Removed functionality for converting to other formats.
See discussion in [212](https://github.com/vocalpy/vak/issues/211)
- change warning issued by `split.train_test_dur_split_inds` to a log
statement [231](https://github.com/vocalpy/vak/pull/231)
- use `VocalDataset` in `core.predict`,
see discussion in issue [206](https://github.com/vocalpy/vak/issues/206)
[242](https://github.com/vocalpy/vak/pull/242)
- revise README [248](https://github.com/vocalpy/vak/pull/248)

Fixed
- changes references to `config.ini` in docstrings to `config.toml`
[190](https://github.com/vocalpy/vak/pull/190)
- fix error type in 'config.predict' [197](https://github.com/vocalpy/vak/pull/197)
- add missing `to_format_kwargs` attribute to `PredictConfig` docstring
[210](https://github.com/vocalpy/vak/pull/210)
- add missing parameter in `transforms.default.get_defaults`
[210](https://github.com/vocalpy/vak/pull/210)
- add missing import in `cli.predict`
[210](https://github.com/vocalpy/vak/pull/210)
- revise `autoannotate` tutorial to include missing steps in `predict`
[210](https://github.com/vocalpy/vak/pull/210)
- fix up `config.toml` files that are used with `autoannotate` tutorial
[210](https://github.com/vocalpy/vak/pull/210)
- fix variable name error in `WindowDataset.crop_spect_vectors_keep_classes` method
[215](https://github.com/vocalpy/vak/pull/215)
- fix bug in `WindowDataset.crop_spect_vectors_keep_classes`
[217](https://github.com/vocalpy/vak/issues/217)
that caused `x_inds` to have invalid values when the
`WindowDataset.crop_spect_vectors_keep_classes` function
cropped the vectors to a specified duration "from the front"
[219](https://github.com/vocalpy/vak/pull/219)
- remove line that caused `vak predict` to crash
[211](https://github.com/vocalpy/vak/issues/211)
when model was trained without a `SpectStandardizer` transform
[221](https://github.com/vocalpy/vak/pull/221)

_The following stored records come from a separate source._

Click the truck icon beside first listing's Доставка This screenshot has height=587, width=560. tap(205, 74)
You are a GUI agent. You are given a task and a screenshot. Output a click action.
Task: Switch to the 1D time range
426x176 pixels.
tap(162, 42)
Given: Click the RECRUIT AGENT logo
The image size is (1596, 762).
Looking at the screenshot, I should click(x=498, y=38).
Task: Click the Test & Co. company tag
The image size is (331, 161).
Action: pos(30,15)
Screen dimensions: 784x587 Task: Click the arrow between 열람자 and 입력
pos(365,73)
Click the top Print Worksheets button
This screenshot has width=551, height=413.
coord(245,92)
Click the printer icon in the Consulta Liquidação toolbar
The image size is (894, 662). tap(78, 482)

- fix bugs that prevented `vak eval` cli command from working
[238](https://github.com/vocalpy/vak/pull/238)
- fix bug in `labels.lbl_tb2labels` (https://github.com/vocalpy/vak/issues/239)
that resulted from lack of input validation and an indentation error
[240](https://github.com/vocalpy/vak/pull/240)

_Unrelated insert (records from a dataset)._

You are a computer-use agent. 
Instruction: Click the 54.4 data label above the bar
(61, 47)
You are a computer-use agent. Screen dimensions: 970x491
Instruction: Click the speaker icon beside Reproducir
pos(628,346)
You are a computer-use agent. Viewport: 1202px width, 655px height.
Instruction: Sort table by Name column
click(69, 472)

- fix how segment onsets and offsets are converted from time bin "units"
back to seconds [246](https://github.com/vocalpy/vak/pull/246).

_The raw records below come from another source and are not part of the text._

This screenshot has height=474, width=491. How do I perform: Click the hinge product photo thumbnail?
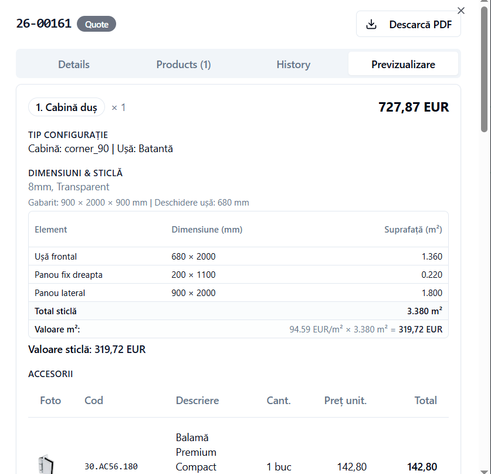tap(46, 464)
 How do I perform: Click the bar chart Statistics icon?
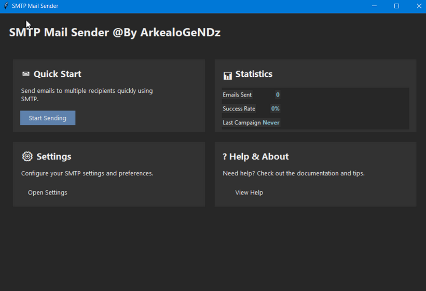(x=227, y=75)
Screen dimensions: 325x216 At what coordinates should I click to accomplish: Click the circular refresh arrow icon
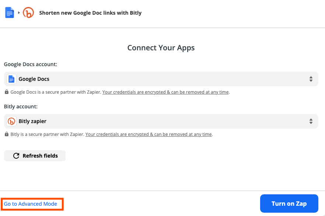point(16,156)
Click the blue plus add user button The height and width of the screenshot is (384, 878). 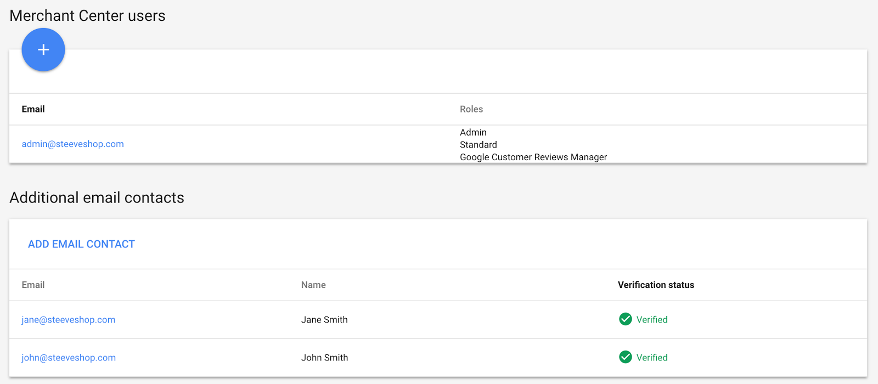(43, 50)
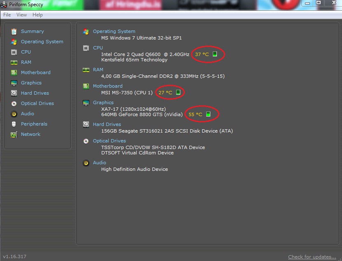The image size is (342, 261).
Task: Open the Operating System heading link
Action: click(x=114, y=31)
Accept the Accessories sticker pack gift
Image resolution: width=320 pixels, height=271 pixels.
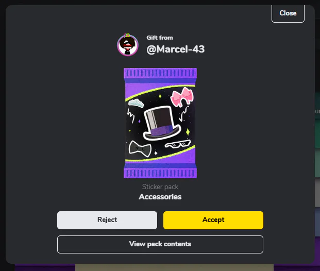213,220
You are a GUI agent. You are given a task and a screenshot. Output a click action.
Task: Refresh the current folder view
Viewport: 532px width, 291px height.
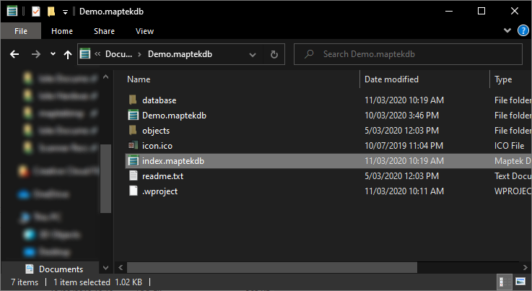click(274, 54)
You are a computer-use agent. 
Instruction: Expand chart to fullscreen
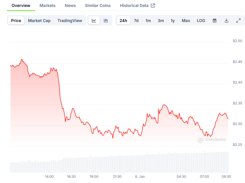pos(238,21)
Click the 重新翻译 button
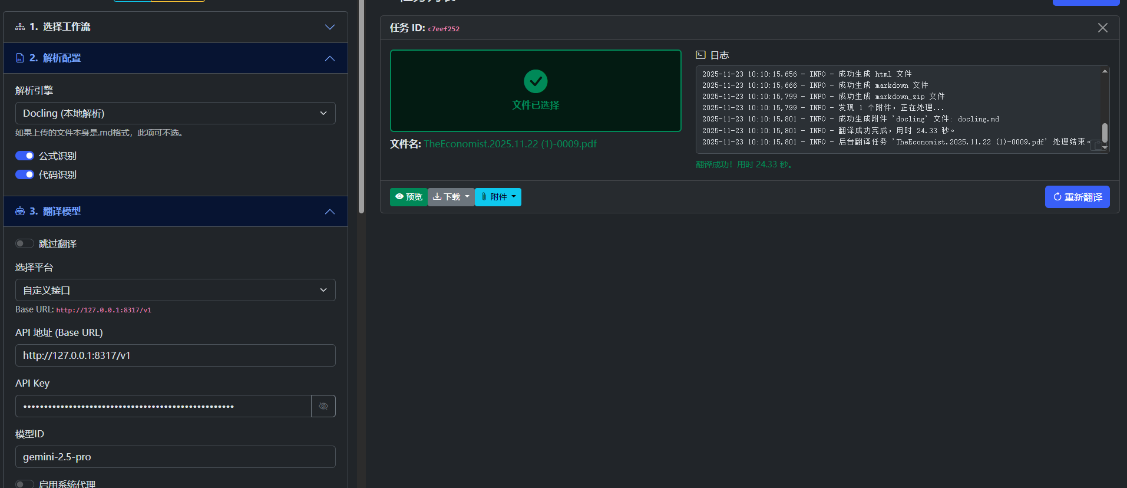 (1077, 197)
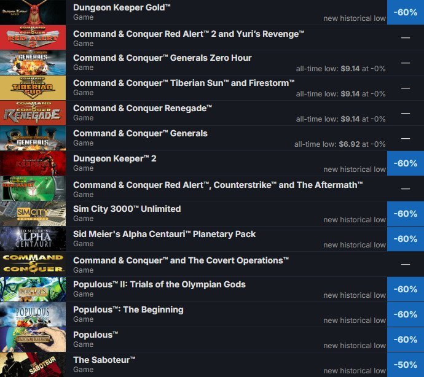424x377 pixels.
Task: Click the -50% discount badge for The Saboteur
Action: click(x=406, y=365)
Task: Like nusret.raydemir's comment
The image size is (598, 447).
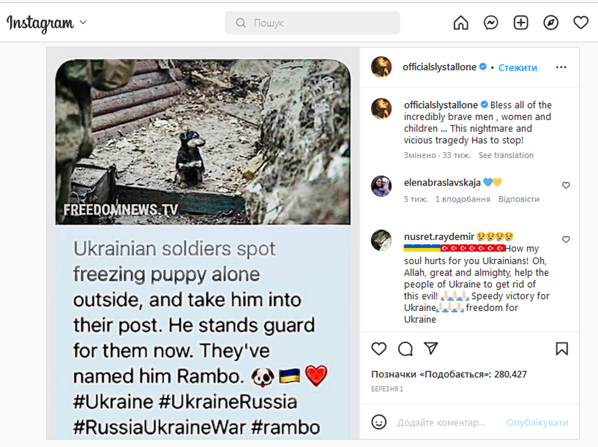Action: 566,240
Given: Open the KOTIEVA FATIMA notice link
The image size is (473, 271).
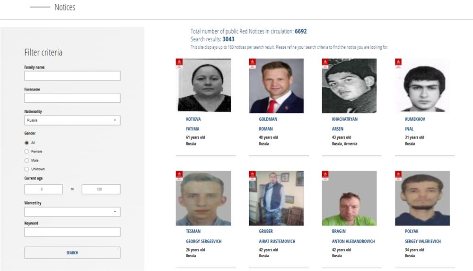Looking at the screenshot, I should coord(193,119).
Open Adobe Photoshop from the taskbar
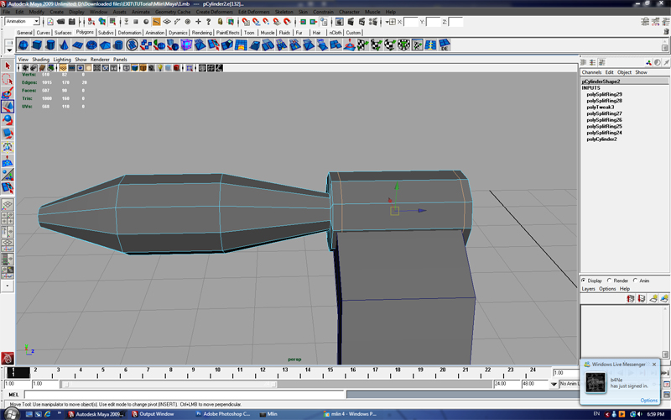This screenshot has height=420, width=671. point(222,414)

Fixes [237](https://github.com/vocalpy/vak/issues/237).
- fix .toml config file used with "autoannotate" tutorial,
and revise related section of tutorial on prediction
[247](https://github.com/vocalpy/vak/pull/247).
Fixes [223](https://github.com/vocalpy/vak/issues/223).

Removed
- remove `bin/` that contained scripts used with previous version of `vak`
[226](https://github.com/vocalpy/vak/pull/226)
- remove mentions of `.ini` config files from documentation
[248](https://github.com/vocalpy/vak/pull/248)

0.3.0a5

Added
- add functions `format_from_df` and `from_df` to `vak.util.annotation`
[107](https://github.com/vocalpy/vak/pull/107)
+ `vak.util.annotation.from_from_df` returns annotation format associated with a
dataset. Raises an error if more than one annotation format or if format is none.
+ `vak.util.annotation.from_df` function returns list of annotations
(i.e. `crowsetta.Annotation` instances), one corresponding to each row in the dataframe `df`.
- encapsulates control flow logic for getting all labels from a dataset of
annotated vocalizations represented as a Pandas DataFrame
+ handles case where each vocalization has a separate annotation file
+ and the case where all vocalizations have annotations in a single file
- `vak.util.labels.from_df` function [103](https://github.com/vocalpy/vak/pull/103)
+ checks for single annotation type, load all annotations, and then get just labels from those
+ modified to use `util.annotation.from_df` and `vak.util.annotation.format_from_df`
in [107](https://github.com/vocalpy/vak/pull/107)
- logic in `vak.cli.prep` that raises an informative error message when config.toml file specifies
a duration for training set, but durations for validation and test sets are zero or None
[108](https://github.com/vocalpy/vak/pull/108)
+ since there's no functionality for making only one dataset of a specified dataset
- 3 transform classes, and `vak.transforms.util` module [112](https://github.com/vocalpy/vak/pull/112)
+ with `get_defaults` function
- encapsulates logic for building transforms, to make `train`, `predict` etc. less verbose
+ obeys DRY, avoid declaring the same utility transforms like to_floattensor and add_channel in
multiple functions
- add `labelset_from_toml_value` to converters [115](https://github.com/vocalpy/vak/pull/115)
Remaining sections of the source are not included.